## Work task:
Look through the records and copy each line that has "from" in it.

[Recorded data]
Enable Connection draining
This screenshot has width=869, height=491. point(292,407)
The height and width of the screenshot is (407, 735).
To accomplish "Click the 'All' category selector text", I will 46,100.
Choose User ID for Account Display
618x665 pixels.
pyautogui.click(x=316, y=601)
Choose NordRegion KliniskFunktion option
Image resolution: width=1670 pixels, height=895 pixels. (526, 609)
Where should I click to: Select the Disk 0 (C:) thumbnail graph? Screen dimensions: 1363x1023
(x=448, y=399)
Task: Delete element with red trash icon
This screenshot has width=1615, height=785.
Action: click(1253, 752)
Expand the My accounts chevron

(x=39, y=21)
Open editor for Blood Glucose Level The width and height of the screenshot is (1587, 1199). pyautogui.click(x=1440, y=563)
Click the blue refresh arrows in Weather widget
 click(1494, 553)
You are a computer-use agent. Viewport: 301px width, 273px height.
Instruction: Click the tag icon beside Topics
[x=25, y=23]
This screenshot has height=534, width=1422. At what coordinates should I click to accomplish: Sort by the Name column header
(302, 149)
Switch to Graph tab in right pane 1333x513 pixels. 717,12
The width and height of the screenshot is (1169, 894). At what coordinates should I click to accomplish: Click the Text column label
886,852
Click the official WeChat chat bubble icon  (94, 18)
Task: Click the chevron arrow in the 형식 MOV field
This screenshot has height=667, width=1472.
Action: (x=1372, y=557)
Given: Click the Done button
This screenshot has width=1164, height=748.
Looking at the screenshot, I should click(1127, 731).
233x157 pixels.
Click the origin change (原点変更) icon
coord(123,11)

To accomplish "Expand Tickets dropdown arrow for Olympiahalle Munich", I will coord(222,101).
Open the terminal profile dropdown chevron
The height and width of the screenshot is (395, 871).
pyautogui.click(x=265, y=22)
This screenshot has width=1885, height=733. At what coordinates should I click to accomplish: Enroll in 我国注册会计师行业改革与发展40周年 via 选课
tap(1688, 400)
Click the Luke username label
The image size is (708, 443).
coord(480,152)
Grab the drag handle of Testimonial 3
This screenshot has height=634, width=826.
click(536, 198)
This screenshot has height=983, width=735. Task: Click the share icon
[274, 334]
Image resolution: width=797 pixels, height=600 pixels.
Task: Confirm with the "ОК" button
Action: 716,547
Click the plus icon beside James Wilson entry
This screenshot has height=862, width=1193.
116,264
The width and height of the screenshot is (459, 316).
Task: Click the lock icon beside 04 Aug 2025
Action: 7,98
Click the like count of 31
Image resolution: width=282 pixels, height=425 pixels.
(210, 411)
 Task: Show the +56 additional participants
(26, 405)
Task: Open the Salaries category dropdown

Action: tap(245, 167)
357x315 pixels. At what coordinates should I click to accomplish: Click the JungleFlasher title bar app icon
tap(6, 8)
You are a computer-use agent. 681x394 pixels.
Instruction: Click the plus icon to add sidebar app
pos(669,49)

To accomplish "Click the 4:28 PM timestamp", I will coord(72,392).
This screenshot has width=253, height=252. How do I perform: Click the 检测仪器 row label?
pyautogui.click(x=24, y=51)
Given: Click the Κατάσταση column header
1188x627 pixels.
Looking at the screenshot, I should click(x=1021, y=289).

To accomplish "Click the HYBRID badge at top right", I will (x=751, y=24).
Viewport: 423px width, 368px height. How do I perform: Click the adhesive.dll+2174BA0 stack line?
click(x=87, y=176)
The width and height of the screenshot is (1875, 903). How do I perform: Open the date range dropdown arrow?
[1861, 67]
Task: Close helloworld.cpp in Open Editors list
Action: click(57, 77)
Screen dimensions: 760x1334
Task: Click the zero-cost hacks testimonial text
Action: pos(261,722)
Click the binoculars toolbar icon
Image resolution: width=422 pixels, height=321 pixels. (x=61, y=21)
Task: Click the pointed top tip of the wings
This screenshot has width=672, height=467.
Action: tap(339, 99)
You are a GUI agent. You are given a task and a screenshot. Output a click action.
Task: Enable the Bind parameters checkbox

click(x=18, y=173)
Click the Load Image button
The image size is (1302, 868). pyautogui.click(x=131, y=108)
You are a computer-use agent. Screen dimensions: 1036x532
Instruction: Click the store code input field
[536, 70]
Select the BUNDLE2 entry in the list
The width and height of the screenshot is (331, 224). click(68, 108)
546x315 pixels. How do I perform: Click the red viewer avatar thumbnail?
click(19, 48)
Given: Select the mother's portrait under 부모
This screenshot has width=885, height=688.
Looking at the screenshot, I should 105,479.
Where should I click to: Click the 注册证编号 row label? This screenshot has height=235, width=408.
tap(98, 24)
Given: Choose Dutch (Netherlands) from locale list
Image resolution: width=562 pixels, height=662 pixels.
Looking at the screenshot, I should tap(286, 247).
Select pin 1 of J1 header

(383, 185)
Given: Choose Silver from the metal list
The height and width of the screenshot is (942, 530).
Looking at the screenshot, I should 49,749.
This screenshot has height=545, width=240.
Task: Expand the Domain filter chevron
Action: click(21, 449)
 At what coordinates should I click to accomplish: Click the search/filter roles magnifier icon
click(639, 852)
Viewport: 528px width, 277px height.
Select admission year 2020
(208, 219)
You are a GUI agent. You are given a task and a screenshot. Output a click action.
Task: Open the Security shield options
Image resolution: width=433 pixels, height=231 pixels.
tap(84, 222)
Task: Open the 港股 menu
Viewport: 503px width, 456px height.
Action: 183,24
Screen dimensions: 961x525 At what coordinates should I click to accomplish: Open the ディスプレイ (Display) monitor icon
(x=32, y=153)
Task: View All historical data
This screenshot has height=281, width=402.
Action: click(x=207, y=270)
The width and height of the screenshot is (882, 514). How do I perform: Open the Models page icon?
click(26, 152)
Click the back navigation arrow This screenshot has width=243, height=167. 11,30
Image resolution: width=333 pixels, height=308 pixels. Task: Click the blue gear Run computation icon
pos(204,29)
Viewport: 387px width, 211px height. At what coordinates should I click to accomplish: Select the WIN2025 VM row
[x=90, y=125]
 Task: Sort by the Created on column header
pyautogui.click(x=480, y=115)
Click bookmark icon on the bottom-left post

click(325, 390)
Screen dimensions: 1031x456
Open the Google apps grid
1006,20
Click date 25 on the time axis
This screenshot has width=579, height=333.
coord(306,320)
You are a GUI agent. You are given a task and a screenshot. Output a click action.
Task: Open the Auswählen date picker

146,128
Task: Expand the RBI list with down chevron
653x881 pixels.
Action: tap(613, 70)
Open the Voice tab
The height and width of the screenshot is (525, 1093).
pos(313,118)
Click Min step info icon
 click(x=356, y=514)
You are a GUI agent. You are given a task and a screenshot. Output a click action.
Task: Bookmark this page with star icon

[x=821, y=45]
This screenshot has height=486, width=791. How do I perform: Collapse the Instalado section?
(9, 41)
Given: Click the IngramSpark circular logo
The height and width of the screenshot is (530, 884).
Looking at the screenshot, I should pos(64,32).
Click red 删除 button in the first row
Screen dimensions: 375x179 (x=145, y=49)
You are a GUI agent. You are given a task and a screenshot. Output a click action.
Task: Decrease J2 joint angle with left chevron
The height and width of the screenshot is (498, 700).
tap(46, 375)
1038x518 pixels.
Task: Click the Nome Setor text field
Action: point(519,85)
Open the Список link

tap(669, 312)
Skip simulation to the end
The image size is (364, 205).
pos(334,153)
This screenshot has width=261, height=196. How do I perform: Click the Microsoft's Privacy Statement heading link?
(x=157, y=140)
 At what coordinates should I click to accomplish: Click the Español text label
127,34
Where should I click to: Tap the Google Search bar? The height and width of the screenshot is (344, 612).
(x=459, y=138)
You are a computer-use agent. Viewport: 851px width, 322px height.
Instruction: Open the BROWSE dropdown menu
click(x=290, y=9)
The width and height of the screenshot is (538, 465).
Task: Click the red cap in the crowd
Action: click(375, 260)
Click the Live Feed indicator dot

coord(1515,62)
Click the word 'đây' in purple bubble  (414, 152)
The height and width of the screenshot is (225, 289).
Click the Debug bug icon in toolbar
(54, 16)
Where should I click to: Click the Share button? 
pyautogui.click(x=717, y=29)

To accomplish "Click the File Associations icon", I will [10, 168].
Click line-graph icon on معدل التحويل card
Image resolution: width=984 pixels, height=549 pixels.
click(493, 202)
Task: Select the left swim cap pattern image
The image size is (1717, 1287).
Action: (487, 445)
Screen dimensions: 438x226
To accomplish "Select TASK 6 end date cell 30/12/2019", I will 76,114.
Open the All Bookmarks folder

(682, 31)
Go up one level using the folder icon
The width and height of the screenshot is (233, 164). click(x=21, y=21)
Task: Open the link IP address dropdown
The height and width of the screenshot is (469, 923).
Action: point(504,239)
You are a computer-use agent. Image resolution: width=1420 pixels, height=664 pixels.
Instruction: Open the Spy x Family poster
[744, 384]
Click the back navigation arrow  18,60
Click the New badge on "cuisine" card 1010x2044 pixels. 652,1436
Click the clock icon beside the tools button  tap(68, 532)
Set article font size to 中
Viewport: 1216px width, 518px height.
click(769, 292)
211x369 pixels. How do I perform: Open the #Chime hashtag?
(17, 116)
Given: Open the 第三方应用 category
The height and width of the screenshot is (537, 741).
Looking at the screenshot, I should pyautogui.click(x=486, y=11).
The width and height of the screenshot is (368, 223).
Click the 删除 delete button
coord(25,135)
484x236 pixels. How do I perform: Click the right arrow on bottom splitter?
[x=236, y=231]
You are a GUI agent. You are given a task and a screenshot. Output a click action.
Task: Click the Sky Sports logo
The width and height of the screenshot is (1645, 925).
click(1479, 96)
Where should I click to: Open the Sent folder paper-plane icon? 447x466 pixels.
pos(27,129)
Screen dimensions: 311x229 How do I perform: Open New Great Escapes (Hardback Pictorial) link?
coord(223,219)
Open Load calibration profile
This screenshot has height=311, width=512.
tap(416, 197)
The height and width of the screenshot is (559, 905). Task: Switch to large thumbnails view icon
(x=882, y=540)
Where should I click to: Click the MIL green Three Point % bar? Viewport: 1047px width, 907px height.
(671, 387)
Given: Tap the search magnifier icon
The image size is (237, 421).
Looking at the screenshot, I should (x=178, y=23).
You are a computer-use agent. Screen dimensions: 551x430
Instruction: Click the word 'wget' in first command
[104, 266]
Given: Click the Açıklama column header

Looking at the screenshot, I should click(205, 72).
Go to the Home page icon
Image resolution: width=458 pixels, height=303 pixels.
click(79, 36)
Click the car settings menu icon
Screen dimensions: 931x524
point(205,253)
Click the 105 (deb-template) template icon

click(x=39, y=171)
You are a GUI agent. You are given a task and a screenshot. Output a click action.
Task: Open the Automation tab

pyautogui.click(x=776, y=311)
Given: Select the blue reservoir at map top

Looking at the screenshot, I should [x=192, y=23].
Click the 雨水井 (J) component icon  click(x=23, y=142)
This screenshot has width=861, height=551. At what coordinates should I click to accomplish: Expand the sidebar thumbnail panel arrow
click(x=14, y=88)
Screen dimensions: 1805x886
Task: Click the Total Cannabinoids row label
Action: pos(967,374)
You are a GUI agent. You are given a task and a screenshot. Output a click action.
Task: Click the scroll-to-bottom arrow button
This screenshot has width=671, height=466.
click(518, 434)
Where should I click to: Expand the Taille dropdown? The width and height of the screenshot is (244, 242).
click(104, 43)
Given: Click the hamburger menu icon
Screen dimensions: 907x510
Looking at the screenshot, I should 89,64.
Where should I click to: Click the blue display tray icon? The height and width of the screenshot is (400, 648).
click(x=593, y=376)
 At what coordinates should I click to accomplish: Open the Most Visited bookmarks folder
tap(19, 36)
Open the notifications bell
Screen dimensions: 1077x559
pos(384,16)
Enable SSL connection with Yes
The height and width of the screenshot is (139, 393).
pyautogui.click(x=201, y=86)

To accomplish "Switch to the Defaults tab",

## Task solution:
Given: Choose Dutch (Netherlands) from locale list
Given: Choose Silver from the metal list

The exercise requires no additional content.